Retired Army sergeant Obie Moore doesn't talk a lot about his war record. But a wall in his bedroom speaks loudly. That's where you can find his two Purple Hearts, his Bronze Star, and evidence of a 1967 battle with the North Vietnamese that left Moore with four gun shot wounds, including serious hits to his stomach and foot. He would spend five months in Japan recovering in a military hospital before coming home.
But the worst of the war wounds came later. And he knows why.
"Oh yeah," Moore remembered. "I slept in Agent Orange all the time."
The cancer-causing herbicide is blamed for leaving thousands of Vietnam veterans with life-long medical issues. In his 50s, Moore found himself on dialysis. In 2015 he landed on the VA's transplant list for a new kidney. The surgery would be covered 100 percent.
While on the list, Moore needed a stent put in his heart for a previous bypass. The VA removed him from the transplant list, but according to the complaint he would later file with his congressman, Moore said the VA promised to put him back on the list once he had been off blood thinner for a year and passed a stress test.
He says he did that, but instead of a kidney, Moore got this letter from the VA saying he was no longer a candidate for the waitlist.
“You were rejected because of heart issues," he remembers the letter saying. "Well, what heart? Nothing's changed.”
The VA has fully paid for organ transplants since 1962. But in Moore's case, VA surgeons would not budge. So Moore took the same records the VA reviewed and brought them to Piedmont Hospital, a well known transplant center with one of the highest success rates in the country. Their surgeons decided Moore was a suitable candidate. In July, he received a new kidney from a living donor.
Medicare is paying 80 percent of the transplant bills. Moore is now responsible for the rest.
“Based on what they tell us, somewhere around 50,000 dollars potentially.” Moore pointed out.
The VA proudly promotes its transplant services, but more veterans like Obie Moore complain they can't get help.
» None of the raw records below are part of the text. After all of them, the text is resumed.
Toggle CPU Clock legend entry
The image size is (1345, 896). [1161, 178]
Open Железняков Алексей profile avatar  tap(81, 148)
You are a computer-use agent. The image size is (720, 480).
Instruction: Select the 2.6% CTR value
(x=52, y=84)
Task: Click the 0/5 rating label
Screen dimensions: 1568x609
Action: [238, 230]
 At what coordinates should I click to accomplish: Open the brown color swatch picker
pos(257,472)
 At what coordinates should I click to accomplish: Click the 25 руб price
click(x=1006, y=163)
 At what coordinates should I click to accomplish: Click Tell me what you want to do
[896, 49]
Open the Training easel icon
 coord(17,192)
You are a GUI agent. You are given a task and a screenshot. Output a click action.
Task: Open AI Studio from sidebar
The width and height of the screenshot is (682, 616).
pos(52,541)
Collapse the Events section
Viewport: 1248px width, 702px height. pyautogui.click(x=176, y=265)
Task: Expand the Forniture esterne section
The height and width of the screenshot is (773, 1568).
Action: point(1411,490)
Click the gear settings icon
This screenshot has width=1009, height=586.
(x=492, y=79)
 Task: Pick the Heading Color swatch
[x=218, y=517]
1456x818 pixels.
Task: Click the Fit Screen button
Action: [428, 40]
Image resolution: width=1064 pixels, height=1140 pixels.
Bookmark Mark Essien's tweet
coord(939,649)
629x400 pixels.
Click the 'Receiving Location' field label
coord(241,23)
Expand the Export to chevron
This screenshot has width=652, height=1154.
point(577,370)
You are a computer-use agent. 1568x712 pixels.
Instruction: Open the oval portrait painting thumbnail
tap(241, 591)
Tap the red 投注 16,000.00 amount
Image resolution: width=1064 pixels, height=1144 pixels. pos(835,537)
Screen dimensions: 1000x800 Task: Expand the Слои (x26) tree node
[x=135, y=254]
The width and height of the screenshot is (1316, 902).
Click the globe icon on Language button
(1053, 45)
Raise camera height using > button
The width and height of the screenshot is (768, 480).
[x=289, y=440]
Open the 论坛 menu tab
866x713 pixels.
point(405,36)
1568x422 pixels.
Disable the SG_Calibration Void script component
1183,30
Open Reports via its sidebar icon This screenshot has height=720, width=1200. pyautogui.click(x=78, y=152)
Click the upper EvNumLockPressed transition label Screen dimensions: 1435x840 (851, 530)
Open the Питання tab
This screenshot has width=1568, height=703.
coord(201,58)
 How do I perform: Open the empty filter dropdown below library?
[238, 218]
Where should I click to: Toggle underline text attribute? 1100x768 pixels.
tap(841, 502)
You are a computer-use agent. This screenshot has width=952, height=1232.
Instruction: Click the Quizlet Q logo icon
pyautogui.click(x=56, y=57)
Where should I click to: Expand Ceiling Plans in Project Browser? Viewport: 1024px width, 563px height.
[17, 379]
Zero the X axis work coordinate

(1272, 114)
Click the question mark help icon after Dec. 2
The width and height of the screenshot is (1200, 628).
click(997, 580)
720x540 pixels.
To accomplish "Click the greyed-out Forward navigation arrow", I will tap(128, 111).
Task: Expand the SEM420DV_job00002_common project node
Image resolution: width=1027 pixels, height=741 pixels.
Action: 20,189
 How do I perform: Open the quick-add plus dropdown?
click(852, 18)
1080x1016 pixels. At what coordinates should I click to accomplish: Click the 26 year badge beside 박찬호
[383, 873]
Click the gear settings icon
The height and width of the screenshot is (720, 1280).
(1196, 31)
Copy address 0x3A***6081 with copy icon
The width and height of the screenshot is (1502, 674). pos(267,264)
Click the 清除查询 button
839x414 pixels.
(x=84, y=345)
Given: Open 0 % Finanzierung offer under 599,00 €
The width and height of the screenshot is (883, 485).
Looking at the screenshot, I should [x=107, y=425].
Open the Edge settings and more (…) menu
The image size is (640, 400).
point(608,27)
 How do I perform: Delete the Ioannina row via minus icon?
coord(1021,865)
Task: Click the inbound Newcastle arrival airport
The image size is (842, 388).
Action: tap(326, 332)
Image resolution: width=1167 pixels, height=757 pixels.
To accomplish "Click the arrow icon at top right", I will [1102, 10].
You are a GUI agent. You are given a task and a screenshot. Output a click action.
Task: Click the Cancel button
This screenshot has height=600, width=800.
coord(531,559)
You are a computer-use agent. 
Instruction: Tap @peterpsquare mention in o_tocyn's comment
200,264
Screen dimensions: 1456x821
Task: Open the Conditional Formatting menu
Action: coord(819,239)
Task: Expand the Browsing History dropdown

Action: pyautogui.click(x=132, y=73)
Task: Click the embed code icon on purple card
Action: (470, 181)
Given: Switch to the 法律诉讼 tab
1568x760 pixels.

In January, the US Office of Special Counsel launched an investigation, finding that transplant centers determined “patients unsuitable based on their minimal coronary artery disease and declined them for transplant.... in an overly restrictive manner.”
Just like Moore says happened to him.
But the VA insists its transplant policy is sound. In a written statement to the FOX 5 I-Team, the VA stressed that it makes "independent decisions regarding the eligibility of any individual candidate" based on accepted National Organ transplant policy.
Why won't the VA pay the remaining 20 percent cost since a private hospital decided Moore was a good candidate?
"We referred the patient to the transplant program, which is our normal process," the VA wrote. "The patient elected to see a provider of his own choice due to his disagreement."
Yet no one can explain how a private hospital said yes when the VA said no.
It's been three months now since Moore got his life back. He can eat anything he wants, even his beloved cheese. But there's still something he can't get.
“I just want them to pay the difference and the donor's bills because I don't have that kind of money laying around to do that."